**Exercise objective:**
Copy everything from "Task: Open the main" down to "Give thumbs up", switching "screenshot" to "capture" and leaving the rest unchanged.

**Saved data entries:**
+-------+
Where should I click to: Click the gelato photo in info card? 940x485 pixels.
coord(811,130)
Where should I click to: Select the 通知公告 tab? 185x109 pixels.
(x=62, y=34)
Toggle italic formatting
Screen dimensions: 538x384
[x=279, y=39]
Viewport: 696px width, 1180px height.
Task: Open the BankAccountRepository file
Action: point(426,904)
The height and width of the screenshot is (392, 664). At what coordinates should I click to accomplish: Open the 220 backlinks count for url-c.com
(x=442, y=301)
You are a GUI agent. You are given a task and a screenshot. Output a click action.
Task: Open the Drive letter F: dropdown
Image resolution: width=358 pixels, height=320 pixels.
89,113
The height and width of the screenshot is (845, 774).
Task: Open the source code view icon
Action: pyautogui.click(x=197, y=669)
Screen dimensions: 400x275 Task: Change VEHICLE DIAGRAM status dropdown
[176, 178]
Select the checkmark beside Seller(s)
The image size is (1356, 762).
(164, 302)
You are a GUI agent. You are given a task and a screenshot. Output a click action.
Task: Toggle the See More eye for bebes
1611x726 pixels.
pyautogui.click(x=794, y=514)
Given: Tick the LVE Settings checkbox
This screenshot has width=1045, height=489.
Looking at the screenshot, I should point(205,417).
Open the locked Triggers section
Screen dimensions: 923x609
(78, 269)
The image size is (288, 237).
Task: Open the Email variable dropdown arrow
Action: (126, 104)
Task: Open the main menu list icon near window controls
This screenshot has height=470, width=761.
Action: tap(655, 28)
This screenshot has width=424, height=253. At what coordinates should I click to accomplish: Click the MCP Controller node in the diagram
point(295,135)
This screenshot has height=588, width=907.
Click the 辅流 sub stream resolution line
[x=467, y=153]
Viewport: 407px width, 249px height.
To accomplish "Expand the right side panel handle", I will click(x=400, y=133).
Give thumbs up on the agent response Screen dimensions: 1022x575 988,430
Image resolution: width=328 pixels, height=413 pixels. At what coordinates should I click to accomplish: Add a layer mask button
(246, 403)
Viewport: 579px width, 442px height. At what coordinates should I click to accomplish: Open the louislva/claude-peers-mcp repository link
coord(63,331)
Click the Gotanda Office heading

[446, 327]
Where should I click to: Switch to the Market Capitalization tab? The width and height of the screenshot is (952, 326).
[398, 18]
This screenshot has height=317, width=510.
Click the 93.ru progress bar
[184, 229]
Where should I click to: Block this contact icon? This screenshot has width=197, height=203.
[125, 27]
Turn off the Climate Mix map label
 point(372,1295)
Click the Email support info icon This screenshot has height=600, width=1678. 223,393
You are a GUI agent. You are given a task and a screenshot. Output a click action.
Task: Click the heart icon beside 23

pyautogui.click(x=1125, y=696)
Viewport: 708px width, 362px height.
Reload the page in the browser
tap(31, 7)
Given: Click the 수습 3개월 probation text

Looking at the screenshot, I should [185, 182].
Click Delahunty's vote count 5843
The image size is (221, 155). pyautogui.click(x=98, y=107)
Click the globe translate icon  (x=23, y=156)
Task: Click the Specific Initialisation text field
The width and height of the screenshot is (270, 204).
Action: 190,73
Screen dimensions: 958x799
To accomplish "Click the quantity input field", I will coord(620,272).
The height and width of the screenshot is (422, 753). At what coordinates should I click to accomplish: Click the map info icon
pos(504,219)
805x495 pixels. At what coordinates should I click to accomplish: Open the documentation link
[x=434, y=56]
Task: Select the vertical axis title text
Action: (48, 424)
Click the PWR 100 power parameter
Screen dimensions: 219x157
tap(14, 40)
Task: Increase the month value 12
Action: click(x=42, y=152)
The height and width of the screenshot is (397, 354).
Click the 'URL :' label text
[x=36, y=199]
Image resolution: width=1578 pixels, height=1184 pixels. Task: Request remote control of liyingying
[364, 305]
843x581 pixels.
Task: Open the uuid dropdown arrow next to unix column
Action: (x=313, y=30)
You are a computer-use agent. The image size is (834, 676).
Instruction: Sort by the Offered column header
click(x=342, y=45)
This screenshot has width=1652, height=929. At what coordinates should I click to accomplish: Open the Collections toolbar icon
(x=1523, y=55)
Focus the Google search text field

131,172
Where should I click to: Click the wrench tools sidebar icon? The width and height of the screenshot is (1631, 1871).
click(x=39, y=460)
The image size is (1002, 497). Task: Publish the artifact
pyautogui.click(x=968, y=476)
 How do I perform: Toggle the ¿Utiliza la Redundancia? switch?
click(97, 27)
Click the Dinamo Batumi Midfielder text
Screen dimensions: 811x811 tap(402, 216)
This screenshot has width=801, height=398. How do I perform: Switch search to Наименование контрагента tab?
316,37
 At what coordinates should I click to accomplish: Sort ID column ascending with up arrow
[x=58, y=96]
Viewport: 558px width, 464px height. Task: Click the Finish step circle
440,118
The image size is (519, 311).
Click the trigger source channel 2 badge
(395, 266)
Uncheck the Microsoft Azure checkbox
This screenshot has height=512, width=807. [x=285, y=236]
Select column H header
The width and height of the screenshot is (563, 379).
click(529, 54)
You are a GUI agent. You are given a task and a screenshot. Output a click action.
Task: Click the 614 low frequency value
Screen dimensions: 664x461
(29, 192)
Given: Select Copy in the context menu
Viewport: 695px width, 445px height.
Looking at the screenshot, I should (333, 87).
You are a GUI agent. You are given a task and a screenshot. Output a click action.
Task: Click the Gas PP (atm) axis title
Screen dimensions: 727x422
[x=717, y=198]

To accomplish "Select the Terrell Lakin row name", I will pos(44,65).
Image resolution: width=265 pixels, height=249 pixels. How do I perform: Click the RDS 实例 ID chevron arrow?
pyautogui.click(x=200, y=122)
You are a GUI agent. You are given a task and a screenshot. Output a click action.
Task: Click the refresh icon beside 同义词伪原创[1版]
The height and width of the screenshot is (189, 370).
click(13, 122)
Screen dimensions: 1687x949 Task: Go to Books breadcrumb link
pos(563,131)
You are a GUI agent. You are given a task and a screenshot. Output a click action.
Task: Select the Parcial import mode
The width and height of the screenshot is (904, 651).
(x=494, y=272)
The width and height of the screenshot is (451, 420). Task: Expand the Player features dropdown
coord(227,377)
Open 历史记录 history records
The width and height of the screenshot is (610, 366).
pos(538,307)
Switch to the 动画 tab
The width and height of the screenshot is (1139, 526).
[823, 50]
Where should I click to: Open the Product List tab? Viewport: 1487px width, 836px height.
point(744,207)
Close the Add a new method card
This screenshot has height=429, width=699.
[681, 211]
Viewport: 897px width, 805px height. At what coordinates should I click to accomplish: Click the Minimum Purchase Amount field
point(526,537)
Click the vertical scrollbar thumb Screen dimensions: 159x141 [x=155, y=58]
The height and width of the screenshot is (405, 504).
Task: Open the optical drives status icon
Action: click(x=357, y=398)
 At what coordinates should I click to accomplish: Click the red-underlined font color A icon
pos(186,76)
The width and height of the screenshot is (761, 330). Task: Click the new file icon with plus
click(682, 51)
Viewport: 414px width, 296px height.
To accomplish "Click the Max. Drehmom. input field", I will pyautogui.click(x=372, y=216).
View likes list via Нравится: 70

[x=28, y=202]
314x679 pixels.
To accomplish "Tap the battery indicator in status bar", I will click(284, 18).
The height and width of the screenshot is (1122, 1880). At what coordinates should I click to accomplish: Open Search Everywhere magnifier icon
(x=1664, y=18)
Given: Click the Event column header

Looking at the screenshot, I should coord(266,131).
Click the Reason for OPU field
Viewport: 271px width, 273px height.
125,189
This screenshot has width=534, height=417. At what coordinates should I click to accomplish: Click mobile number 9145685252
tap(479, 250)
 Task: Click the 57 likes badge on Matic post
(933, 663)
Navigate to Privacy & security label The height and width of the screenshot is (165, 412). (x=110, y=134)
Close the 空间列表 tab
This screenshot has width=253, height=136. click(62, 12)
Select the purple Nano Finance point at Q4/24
+-------+
**Completed exercise:**
Task: Open the main menu list icon near window controls
This capture has height=470, width=761.
Action: tap(655, 28)
This capture has width=424, height=253. At what coordinates should I click to accomplish: Click the MCP Controller node in the diagram
point(295,135)
This capture has height=588, width=907.
Click the 辅流 sub stream resolution line
[x=467, y=153]
Viewport: 407px width, 249px height.
To accomplish "Expand the right side panel handle", I will click(x=400, y=133).
Give thumbs up on the agent response Screen dimensions: 1022x575 988,430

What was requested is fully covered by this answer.